For more than two weeks, the oil tanker formerly known as Bella 1 has been on the run.
Now, as the vessel — hastily re-registered in Russia and renamed Marinera — pushes through winter seas in the North Atlantic, shipping and security circles are buzzing with a single question: will the United States finally move to seize it?
The rumors picked up steam this week after CBS News reported that U.S. officials are quietly weighing a high-risk boarding operation as the vessel steams past the UK, far from Venezuelan waters but closer to friendly ports capable of handling a captured VLCC.
The chase began December 20 when the U.S. Coast Guard attempted to board Bella 1 in the Caribbean. The tanker, sailing from Iran toward Venezuela to load crude, refused to comply and instead bolted into the open Atlantic.
American officials later said the vessel was flying a false flag at the time, making it effectively stateless under international law — a key detail that could allow U.S. forces to board without the consent of any flag state.
Rather than submit, the crew reportedly painted a crude Russian flag on the hull, radioed that they were now under Russian authority, and soon after appeared in Russia’s maritime register under a new name, Marinera, with Sochi listed as its home port.
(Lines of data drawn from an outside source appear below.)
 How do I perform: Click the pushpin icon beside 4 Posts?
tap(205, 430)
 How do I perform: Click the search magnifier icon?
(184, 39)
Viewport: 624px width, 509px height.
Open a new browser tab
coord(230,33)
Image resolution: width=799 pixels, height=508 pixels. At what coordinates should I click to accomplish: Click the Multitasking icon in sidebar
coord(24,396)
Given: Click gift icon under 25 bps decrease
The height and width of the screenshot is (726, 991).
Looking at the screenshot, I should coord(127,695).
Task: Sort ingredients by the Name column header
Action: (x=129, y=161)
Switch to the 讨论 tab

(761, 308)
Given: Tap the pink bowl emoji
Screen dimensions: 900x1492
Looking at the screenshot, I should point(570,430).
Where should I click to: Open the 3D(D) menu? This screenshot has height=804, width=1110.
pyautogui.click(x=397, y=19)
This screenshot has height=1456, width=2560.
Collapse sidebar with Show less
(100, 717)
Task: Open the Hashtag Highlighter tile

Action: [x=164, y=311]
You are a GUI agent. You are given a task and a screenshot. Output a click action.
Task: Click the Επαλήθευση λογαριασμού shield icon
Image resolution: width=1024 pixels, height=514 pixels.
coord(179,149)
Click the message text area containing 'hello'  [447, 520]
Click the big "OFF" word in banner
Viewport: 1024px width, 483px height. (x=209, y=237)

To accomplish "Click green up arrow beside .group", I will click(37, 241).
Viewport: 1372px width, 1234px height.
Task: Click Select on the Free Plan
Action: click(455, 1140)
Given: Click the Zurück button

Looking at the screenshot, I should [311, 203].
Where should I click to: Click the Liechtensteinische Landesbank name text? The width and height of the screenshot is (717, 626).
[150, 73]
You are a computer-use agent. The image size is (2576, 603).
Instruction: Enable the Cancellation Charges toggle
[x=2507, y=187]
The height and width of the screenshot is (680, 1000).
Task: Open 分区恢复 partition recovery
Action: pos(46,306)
According to the New York Times, Moscow wasn’t amused. Late on New Year’s Eve, Russian officials delivered a diplomatic note to the State Department and the White House Homeland Security Council asking the U.S. to halt its pursuit.
U.S. officials, however, have maintained that the ship’s last-minute reflagging doesn’t change the fact that it was operating without a legitimate flag when first approached. In their view, the tanker is still fair game.
This isn’t just another sanctions-dodging tanker. Bella 1 was formally blacklisted by the U.S. Treasury in June 2024 for its role in moving oil on behalf of networks tied to Hezbollah and Iran’s IRGC-Qods Force. Its registered owner was sanctioned under Executive Order 13224 — the U.S. government’s primary counter-terrorism authority.
TankerTrackers.com estimates the VLCC carried more than 20 million barrels of Iranian and Venezuelan crude between 2021 and 2025, much of it bound for China through a web of ship-to-ship transfers. United Against Nuclear Iran has long labeled the ship part of its “Ghost Armada.”
If Washington is looking to make an example of a shadow-fleet tanker, this one checks every box.
Over the past several days, allied surveillance aircraft from the U.S., U.K. and Ireland have been tracking the tanker roughly 250 nautical miles west of Ireland. The vessel’s new Russian MMSI has yet to appear on any official database, adding yet another layer of uncertainty to its legal status.
No U.S. agency or officials have publicly has confirmed any plan to board the ship, but multiple reports say officials would prefer to capture the tanker intact rather than disable it — mirroring last month’s seizures of the Skipper and Centuries in the Caribbean.
On paper, the case is straightforward: a stateless tanker with deep ties to terrorism financing and sanctions evasion is subject to interdiction.
In reality, boarding a ship now claiming Russian protection in the North Atlantic would carry serious diplomatic and operational risks — especially at a moment when Washington and Moscow are delicately engaged over Ukraine.
For the crew aboard the Marinera, one thing is already clear: they are being tracked closely. Whether that surveillance turns into the most dramatic high-seas seizure in years is a question that may soon be answered.